Councilman Gilman should step aside | LETTER TO THE EDITOR

To the editor: Referencing your article re: Mark Wahl/city manager petition: as an architect/planner/educator, I am responding to the uninformed and petulant quotes from Mr. Wahl regarding our quality planning staffs — past and present.

To the editor:

Referencing your article re: Mark Wahl/city manager petition: as an architect/planner/educator, I am responding to the uninformed and petulant quotes from Mr. Wahl regarding our quality planning staffs — past and present.

One may be angry regarding decisions made on the basis of fact and code, but one does not have the luxury of loose and unsubstantiated personal attacks on professionals.

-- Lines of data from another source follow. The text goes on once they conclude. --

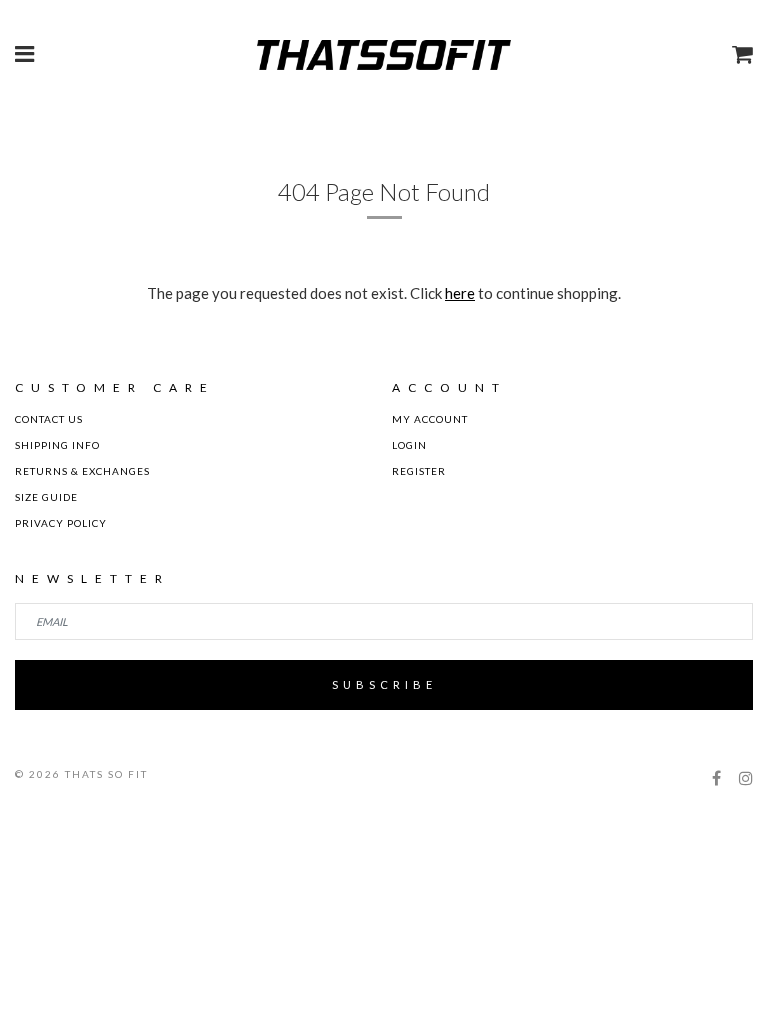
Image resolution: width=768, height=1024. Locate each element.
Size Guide (46, 497)
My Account (430, 419)
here (460, 293)
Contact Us (49, 419)
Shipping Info (57, 445)
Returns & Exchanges (82, 471)
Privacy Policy (61, 523)
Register (419, 471)
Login (409, 445)
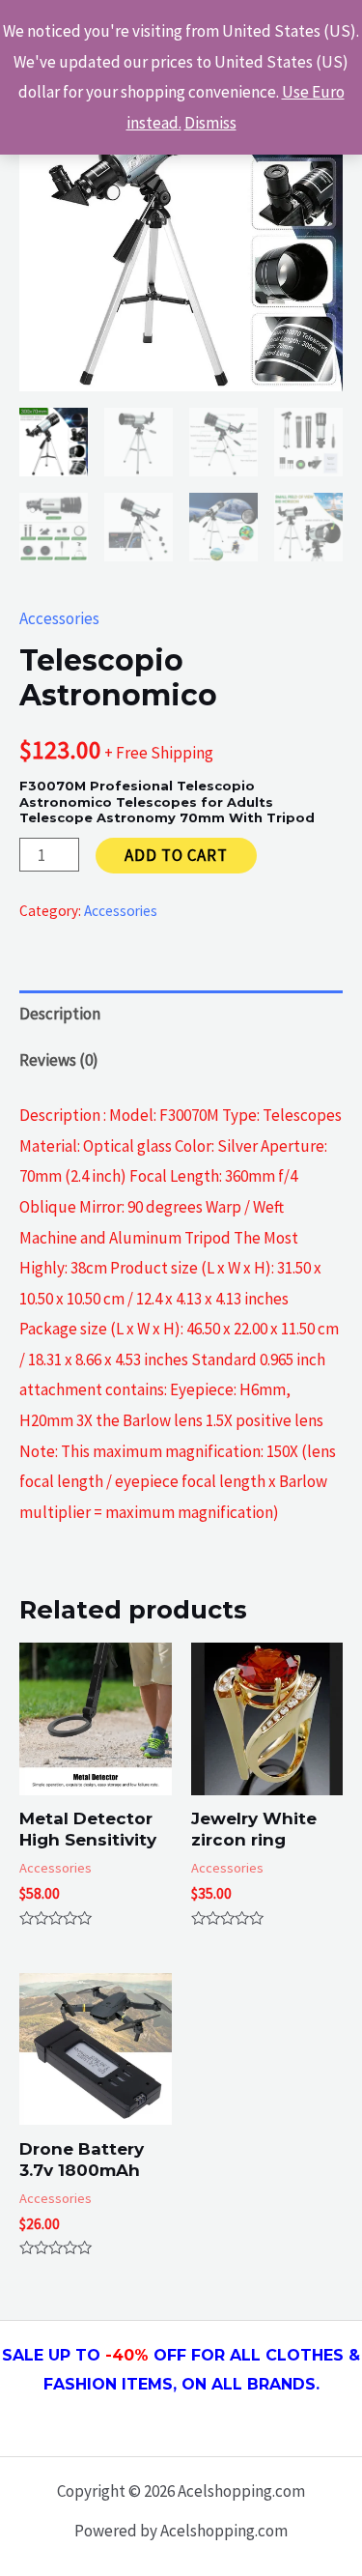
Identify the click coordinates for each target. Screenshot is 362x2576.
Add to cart (176, 855)
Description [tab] (59, 1013)
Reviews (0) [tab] (58, 1060)
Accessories (59, 618)
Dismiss (210, 122)
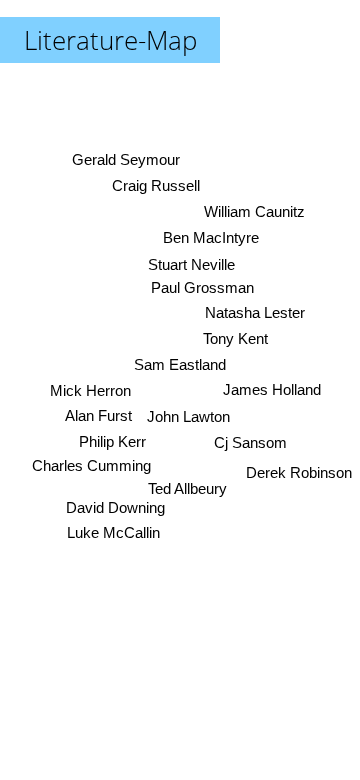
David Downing (114, 507)
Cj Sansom (250, 442)
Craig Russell (156, 185)
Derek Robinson (299, 472)
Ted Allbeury (189, 488)
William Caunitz (254, 211)
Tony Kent (235, 338)
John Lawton (187, 416)
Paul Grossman (202, 287)
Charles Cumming (90, 465)
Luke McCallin (113, 533)
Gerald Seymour (125, 159)
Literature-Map (110, 40)
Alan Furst (97, 415)
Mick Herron (90, 390)
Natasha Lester (255, 312)
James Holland (272, 389)
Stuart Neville (190, 264)
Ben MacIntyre (211, 237)
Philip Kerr (113, 441)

Just because people have degrees in science and math does not make them experts in all fields, especially planning and design with multiple stakeholder issues. This community lost two competent planners, Dr. Larry Cort and Fred Evander, from this type of verbal attack and lack of support from key elected officials.

Our new staff, recent to the job, barely unpacked, are already under attack from Mr. Wahl’s group of NIMBY-ists. These professionals require respect for their experience, knowledge and integrity; not underhanded and demeaning comments from the let-us-change-the-government-because-we-didn’t-get-our-way interests.

A number of these planners did not like certain subdivision proposals either — and they did their jobs and applied the existing code. If you don’t like it Mr. Wahl, change the code.

This is about Councilman Gilman who is controlling the planning process in Langley.

Mr. Gilman sat on the PAB committee for two years and then, as I witnessed, derailed its honest efforts for change with his pitch for “community cells” with transfer of development rights ($$) and land-use “budgeting” ($$) no-growth fringe philosophy. (Who sets the land values and square-foot budget per cell? Mr. Gilman’s group?)

I offered my services to the councilman to host and facilitate, as a University of Washington professor, a series of community information forums on alternative subdivision regulations and other code improvements (to ward off future Langley Passages) during the PAB process. I was rebuffed by him all three times. As a public-involvement specialist, I found this troubling and prophetic, and now I am considering a petition — for recall.

Yes, Mr. Wahl, you are polarizing the community; and this is about instituting the Gilman land-use budget/transfer-of-development-rights philosophy (expensive and unnecessary), implemented by a change in governmental structure. He has espoused and not deviated from this approach since the inception of the comprehensive planning process I witnessed as a housing committee member years ago, and this is a professional criticism, not a personal attack.

If you and your group want to reform the process, ask Councilman Gilman to recuse himself in writing from all future mayoral aspirations and to return the planning process back to the people and planning professionals.

In my professional opinion, it is a conflict of interest for a council member to write plan elements and codes and then vote on them; and I am contacting state planning officials regarding this issue.